I'm having so much trouble with inconsistent resolutions in FCP7. All my footage is at 1920x1080 in ProRes 422 (HQ), and I'm trying to export the whole sequence out as H.264 for web, but two of the videos keep losing resolution quality after I render them. These two were videos exported out from After Effects as ProRes files and they have a lot going on in them, so I wonder if that has something to do with it? Another thing is that the data rate of these two videos is around 20MB/second while the other videos are around 25MB/second - I don't know anything about data rates, but would that be something that would affect the output resolution?
After doing some research, I've tried deleting the time codes of those two videos, changing my render settings, and clearing up space on my drive, but the issue is still there. Can anyone shed any insight on this?
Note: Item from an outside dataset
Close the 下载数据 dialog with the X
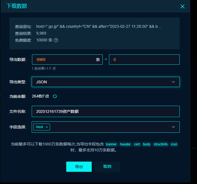Image resolution: width=197 pixels, height=184 pixels. click(x=183, y=7)
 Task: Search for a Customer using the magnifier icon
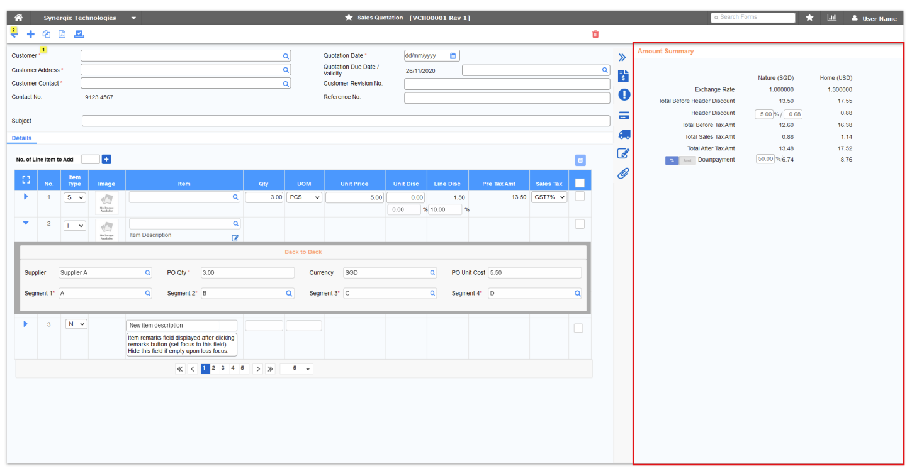[x=286, y=55]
Well, as a rule H264 is generally much lower quality than ProRes 422 (although you can increase the data rate very significantly from the normal kind of figures and get close, but that would defeat the point of it).
H264 is also somewhat variable in subjective quality depending on the source material, lots of detail and movement in a shot will strain the system a lot more than more stationary shots and those shots will look poorer than the less demanding ones, so having material with lots going on may well be part of your problem.
There are a couple of things you can try when you do the conversion to H264 (by stepping into the config settings in whatever software you're using for the conversion):
Increase the data rate. Unfortunately that'll make your files bigger and can get you into problems streaming, so it's fine for playing a file on a computer but not ideal for playing over the internet.
Decrease the picture size. Using the same data rate to encode fewer pixels can increase the subjective quality of the pictures even though you're technically reducing the resolution.
Are you doing a single pass encoding? If so, I'd suggest trying a two-pass conversion. That takes twice as long to do, but the system fine tunes the encoding process much better than a single pass encoding and the subjective increase in quality can be quite striking, depending on the material.